▸ **Problem to solve**: Nothing but the lines below between the line holding "You are a computer-use" and the line holding "Instruction: Change header", inclusive, should appear in the answer, each set down exactly.

▸ **Dataset records**:

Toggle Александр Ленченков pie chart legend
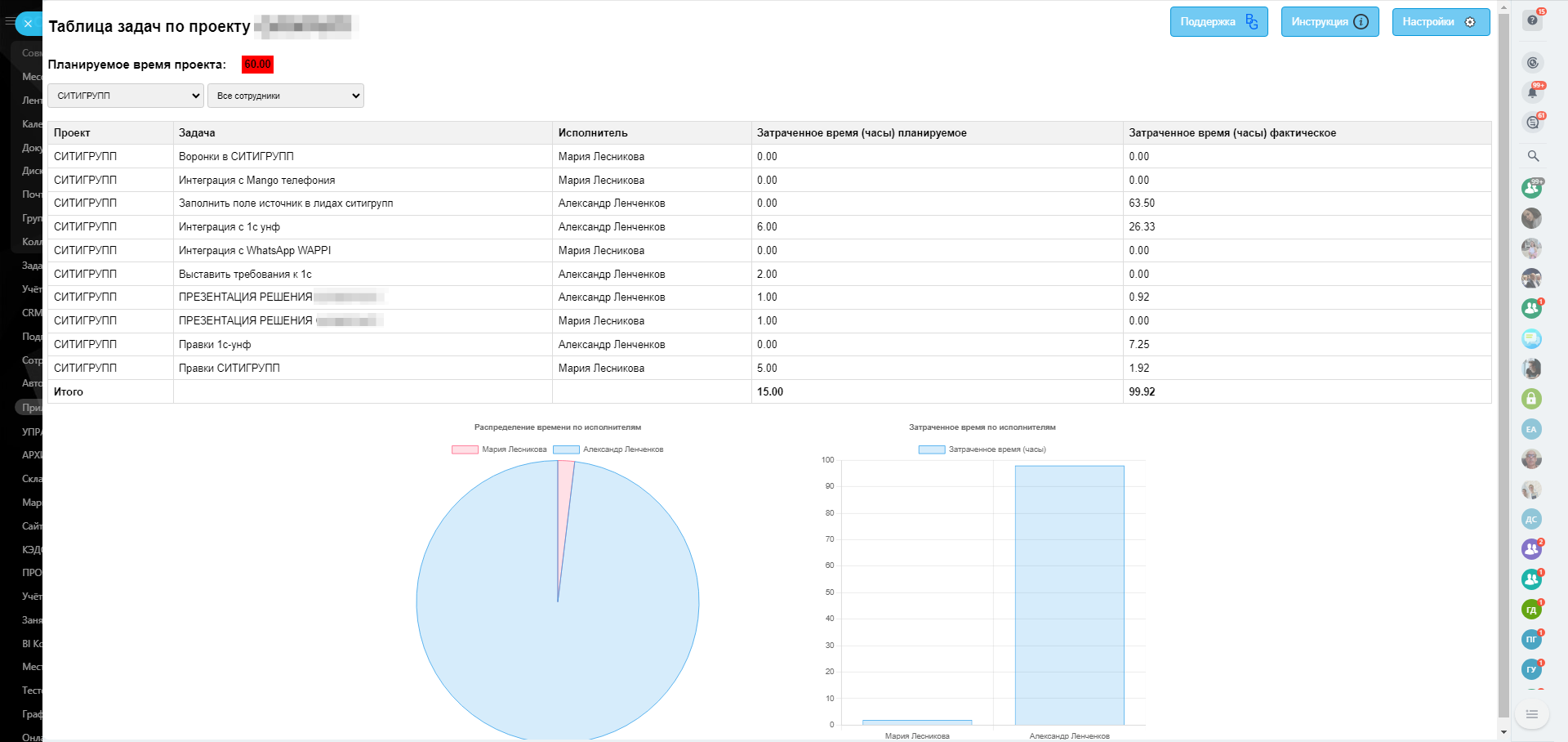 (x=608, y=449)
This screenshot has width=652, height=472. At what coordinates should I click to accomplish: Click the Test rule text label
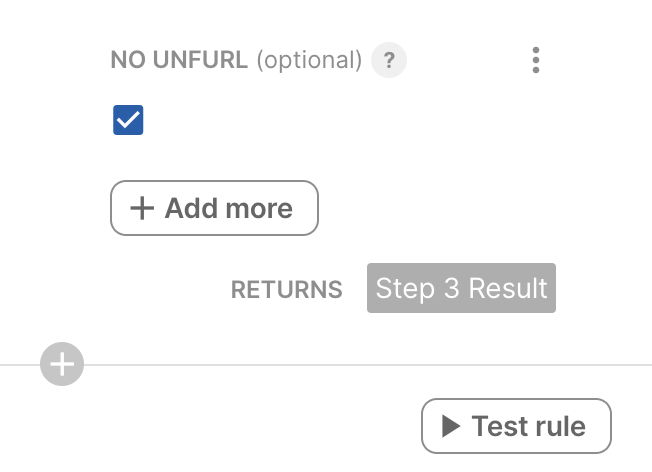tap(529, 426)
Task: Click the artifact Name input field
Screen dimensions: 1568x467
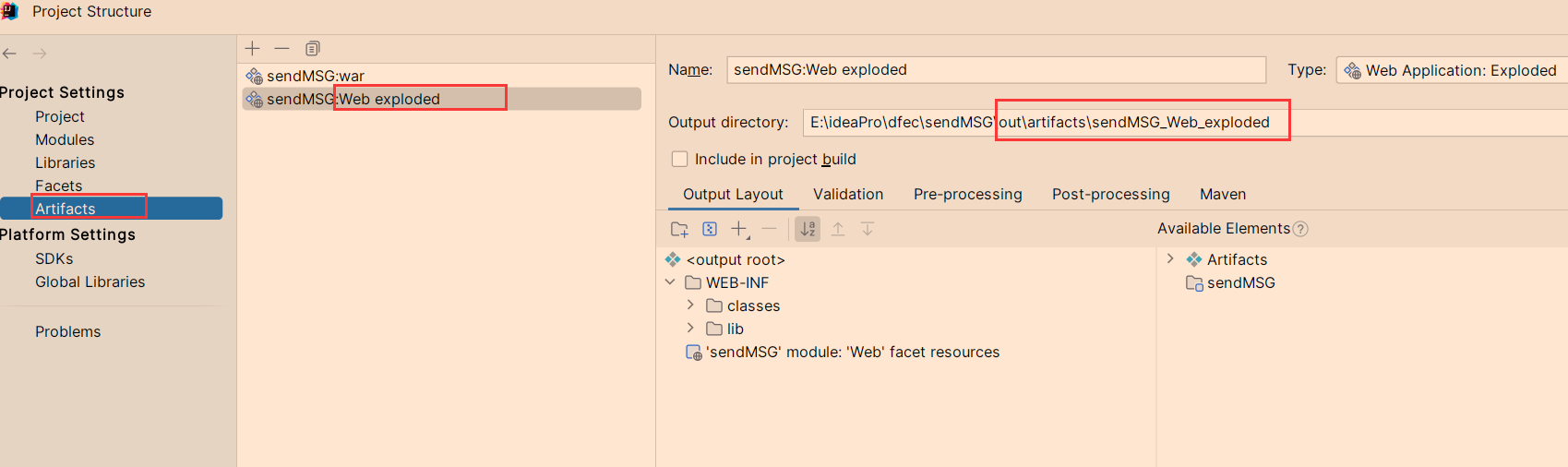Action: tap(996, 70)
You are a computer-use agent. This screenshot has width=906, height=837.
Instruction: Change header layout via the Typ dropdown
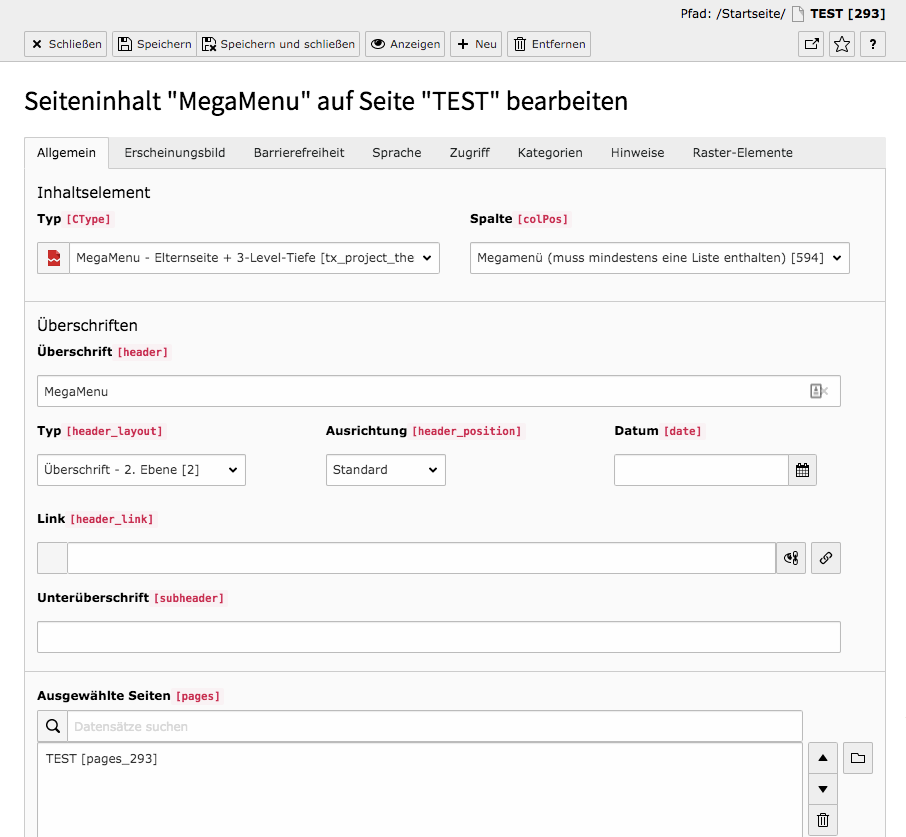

==

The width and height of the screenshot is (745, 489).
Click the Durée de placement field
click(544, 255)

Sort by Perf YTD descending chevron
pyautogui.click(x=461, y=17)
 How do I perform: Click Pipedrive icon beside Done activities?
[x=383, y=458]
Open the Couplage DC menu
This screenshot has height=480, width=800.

--

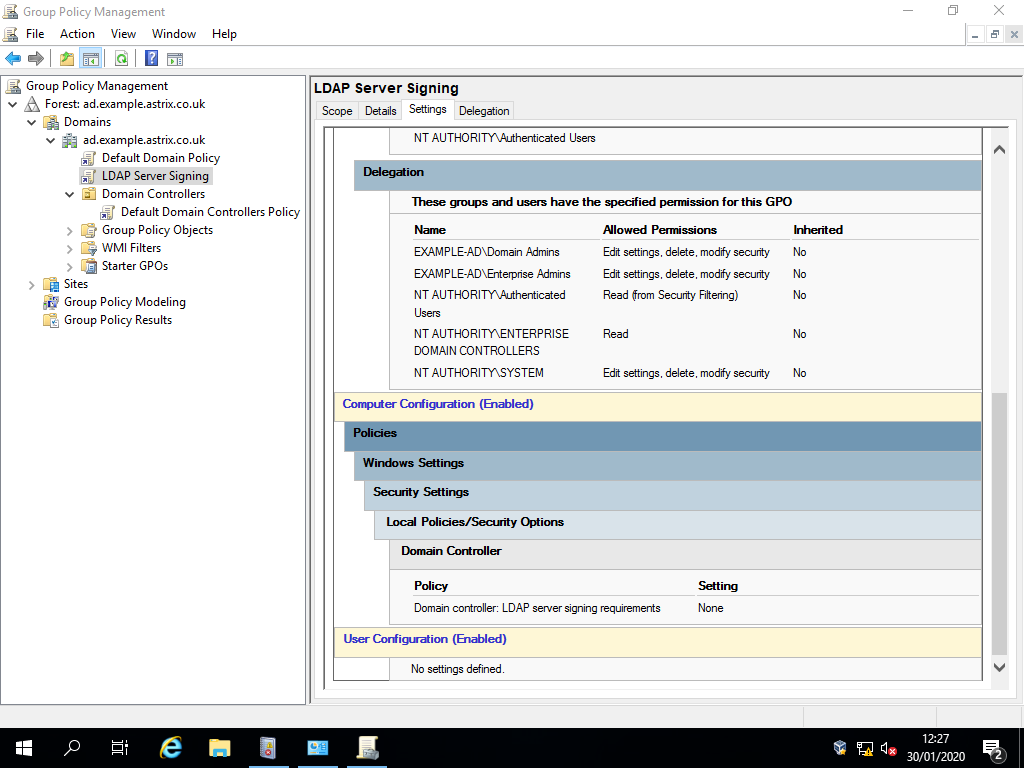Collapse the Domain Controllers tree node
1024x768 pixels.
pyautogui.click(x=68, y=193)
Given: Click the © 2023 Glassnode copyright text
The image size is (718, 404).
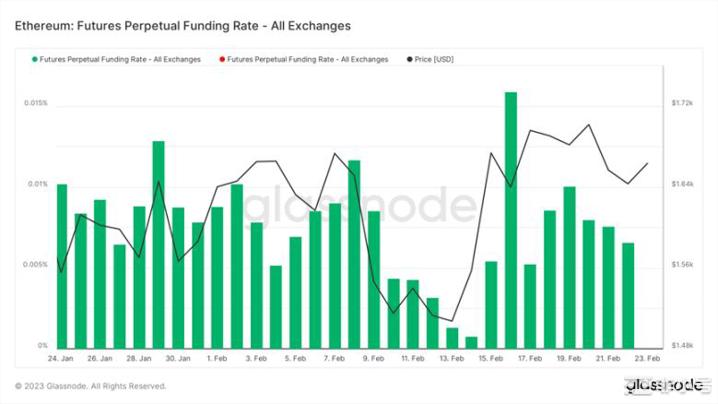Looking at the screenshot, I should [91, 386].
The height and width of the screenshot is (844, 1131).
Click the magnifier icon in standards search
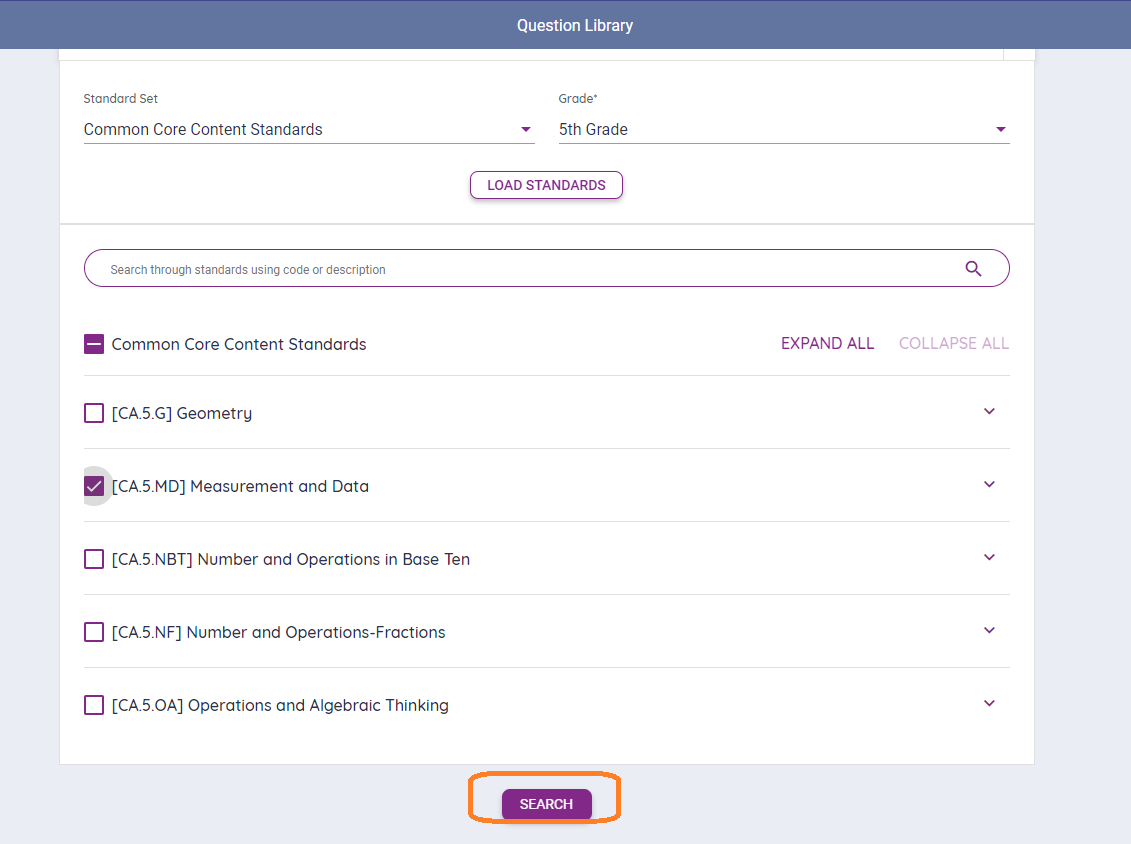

▸ **Solution to the exercise**:
You are a computer-use agent. This screenshot has width=906, height=837.
Instruction: Change header layout via the Typ dropdown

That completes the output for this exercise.